The human face of AI chatbots

Software systems that communicate with ­people via text or speech are becoming increasingly  sophisticated: they recognise the other party’s mood and respond as an avatar with suitable ­gestures and facial expressions.

For British electrical retailer Dixons Carphone, the shopping experience for nine out of ten customers begins online. Two thirds of customers access the virtual retail shop via mobile technology, such as smartphone, in order to check product information and compare prices. All are greeted by Cami, the company’s AI chatbot. Cami is designed to learn from the chats so that it can anticipate the needs of customers, match these needs with current prices and stocks and can thus answer all questions quickly and precisely. The e-commerce retailer is thus recording significant growth in sales and creating scope for its human sales employees, who can now offer valuable customer services in the time they have saved.

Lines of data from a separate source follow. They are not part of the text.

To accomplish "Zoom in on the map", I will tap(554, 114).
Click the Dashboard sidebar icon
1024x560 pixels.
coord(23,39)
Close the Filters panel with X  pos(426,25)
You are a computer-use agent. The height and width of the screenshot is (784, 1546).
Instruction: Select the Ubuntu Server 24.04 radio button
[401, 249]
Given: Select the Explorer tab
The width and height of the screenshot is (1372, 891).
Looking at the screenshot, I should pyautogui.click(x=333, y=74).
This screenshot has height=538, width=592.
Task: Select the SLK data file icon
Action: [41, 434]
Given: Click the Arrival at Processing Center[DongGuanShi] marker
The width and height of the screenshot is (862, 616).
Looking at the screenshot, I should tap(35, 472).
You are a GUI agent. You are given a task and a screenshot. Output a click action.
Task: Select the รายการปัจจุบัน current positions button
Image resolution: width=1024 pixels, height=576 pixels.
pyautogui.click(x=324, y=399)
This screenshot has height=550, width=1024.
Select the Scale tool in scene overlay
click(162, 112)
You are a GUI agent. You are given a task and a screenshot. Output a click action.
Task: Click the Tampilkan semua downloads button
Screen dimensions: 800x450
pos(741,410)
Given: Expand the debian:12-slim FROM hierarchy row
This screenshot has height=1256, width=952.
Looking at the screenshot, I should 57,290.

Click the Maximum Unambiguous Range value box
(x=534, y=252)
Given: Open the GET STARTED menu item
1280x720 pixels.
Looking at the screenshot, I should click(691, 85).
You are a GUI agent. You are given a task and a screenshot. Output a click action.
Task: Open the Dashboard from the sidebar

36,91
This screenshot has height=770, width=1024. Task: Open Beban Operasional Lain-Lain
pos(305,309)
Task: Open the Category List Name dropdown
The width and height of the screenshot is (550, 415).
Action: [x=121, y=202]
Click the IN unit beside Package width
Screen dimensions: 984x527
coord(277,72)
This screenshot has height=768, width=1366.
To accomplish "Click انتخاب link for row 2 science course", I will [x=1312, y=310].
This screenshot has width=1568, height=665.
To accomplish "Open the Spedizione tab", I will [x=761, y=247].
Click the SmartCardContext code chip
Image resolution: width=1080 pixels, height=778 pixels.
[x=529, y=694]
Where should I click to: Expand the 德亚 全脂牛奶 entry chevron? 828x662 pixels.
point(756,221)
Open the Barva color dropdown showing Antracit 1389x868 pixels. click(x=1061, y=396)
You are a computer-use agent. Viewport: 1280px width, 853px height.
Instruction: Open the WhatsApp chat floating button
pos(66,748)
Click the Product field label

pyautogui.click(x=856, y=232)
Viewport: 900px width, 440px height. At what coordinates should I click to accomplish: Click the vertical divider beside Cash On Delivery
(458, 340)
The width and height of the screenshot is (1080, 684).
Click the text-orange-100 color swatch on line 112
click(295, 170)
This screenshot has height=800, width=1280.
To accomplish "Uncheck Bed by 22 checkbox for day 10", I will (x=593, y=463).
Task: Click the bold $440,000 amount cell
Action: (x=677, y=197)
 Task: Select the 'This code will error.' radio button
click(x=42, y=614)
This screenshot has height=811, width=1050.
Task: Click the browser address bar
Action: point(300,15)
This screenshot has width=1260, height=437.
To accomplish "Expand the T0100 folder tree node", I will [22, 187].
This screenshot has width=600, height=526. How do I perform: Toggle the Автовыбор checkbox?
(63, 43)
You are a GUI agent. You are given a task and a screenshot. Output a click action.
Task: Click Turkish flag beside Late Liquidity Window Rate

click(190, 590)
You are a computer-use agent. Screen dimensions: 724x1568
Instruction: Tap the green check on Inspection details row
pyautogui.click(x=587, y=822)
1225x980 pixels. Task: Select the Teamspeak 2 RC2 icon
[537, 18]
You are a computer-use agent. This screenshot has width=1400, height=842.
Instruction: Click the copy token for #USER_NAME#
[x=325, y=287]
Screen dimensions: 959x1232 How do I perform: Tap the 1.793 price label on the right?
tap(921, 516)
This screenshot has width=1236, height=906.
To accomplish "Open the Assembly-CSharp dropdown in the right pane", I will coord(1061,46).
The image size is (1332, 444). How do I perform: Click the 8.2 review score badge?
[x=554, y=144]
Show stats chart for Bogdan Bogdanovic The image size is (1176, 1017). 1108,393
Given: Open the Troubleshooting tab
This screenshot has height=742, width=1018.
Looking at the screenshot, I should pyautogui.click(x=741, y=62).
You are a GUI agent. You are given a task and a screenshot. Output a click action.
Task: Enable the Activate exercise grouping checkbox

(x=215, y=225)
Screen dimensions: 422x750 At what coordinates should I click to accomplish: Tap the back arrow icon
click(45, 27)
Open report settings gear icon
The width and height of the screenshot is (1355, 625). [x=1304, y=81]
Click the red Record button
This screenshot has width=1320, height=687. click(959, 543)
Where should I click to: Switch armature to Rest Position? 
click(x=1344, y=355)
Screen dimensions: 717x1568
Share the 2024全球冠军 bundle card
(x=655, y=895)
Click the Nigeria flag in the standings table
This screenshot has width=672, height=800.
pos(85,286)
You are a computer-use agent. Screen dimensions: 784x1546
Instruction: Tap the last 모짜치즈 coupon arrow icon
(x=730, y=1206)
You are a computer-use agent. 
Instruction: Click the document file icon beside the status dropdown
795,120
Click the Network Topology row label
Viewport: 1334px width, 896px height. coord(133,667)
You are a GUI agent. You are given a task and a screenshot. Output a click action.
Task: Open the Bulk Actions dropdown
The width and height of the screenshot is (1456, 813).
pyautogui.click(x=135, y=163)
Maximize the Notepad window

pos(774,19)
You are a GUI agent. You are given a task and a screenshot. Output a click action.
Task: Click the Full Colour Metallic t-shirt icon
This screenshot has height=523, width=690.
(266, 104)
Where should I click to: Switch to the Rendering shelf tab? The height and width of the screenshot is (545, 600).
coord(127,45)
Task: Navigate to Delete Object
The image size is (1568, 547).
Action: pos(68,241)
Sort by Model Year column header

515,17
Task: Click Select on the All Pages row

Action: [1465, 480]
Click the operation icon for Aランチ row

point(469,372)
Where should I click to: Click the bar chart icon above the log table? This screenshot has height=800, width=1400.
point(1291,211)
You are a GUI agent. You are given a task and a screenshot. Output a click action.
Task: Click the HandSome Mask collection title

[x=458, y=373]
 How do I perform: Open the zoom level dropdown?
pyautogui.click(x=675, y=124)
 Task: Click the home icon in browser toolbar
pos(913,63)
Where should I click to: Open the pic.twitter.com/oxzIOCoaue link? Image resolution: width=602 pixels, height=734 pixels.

Communication is becoming increasingly natural thanks to Artificial Intelligence

Chatbots – or software programs that can communicate with people via text or speech – are now enabling increasingly more natural communication with users: they use Artificial Intelligence, especially natural-language -processing (NLP) technologies, to understand and generate speech. Natural-language understanding interprets what the user is saying and assigns it to a pattern stored in the computer. Natural-language generation creates a natural voice response that can be understood by the user.

If a chatbot is integrated fully automatically, it handles the interaction with the customer by itself. During the conversation, the bot selects the responses it gives to the customer or can decide to forward the dialogue to a human agent if it does not understand the question. A semi-automatic chatbot, in contrast, does not act fully autonomously, rather suggests answers to a human agent. The agent can then select the most suitable response from those offered, revise the response or also take over the dialogue from this point. The advantage of this is that the chatbot can continue to learn from the interaction while already supporting the agent to respond faster and more purposefully. At the same time, there is less of a risk that valuable customer contacts will be lost as a result of errors by the bot. “The evolution of chatbots is only just beginning,” says Wolfgang Reinhardt, CEO of optimise-it, one of the leading providers of live chat and messaging services in Europe. “In the coming months and years, they will become even more intelligent and sophisticated. What is important in this respect is that the bots are incorporated and networked into the communication structure of the company so as to offer the customer the best possible user and service experience.”

AI chatbots in a new guise

The chatbots are to get a new look too for this purpose, too as avatars, they also emulate humans graphically. Cologne-based company Charamel and the German Research Centre for Artificial Intelligence (DFKI) have already been working for some time in the area of virtual avatars. Charamel’s VuppetMaster avatar platform allows users to integrate interactive avatars into web applications and other platforms without having to install additional software. The aim is to develop a next generation of multimodal voice-response systems that can make more extensive use of facial expressions, gestures and body language on the output side in order to enable a natural conversation flow. Prof. Wolfgang Wahlster, Chairman of the Executive Board of the DFKI: “That will make chatbots credible virtual characters with their own personalities. This new form of digital communication will make customer dialogues and recommendation, advice and tutoring systems in the Internet of Services even more efficient and appealing. These personalised virtual service providers will make it even easier for people to use the world of smart services, turning it into a very personal experience.”

Face-to-face

“At the end of the day, as human beings, the most emotionally engaged conversations we have are face-to-face conversations,” reckons Greg Cross, Chief Business -Officer at Soul Machines. “When we communicate face-to-face, we open up an entire series of new non-verbal communications channels.” Many bots are already very good at understanding what someone is saying. It will be more important in future, however, to also be able to evaluate how someone says something. The more than 20 facial expressions a -person uses help in this respect. For example, winking after a sentence indicates that the statement should not be taken too seriously. Recognising this is something that machines or chatbots should now also be able to do. This already works impressively as the life-like avatar from Soul Machines demonstrates. Its computer engine uses neural networks to mimic the human nervous system. When the user starts the system, a camera begins to read and interpret their facial expressions. At the same time, a microphone records the request. The request is interpreted based on the Artificial-Intelligence solution Watson from IBM and a suitable response is given. The Soul Machines engine recognises the emotions in parallel based on the facial expression and voice tone so that it can better understand how someone is interacting with the system.

Because people are interacting with more and more machines in their everyday lives, giving AI a human face is becoming increasingly important for Greg Cross: “We see the human face as being an absolutely critical part of the human-machine interaction in the future.”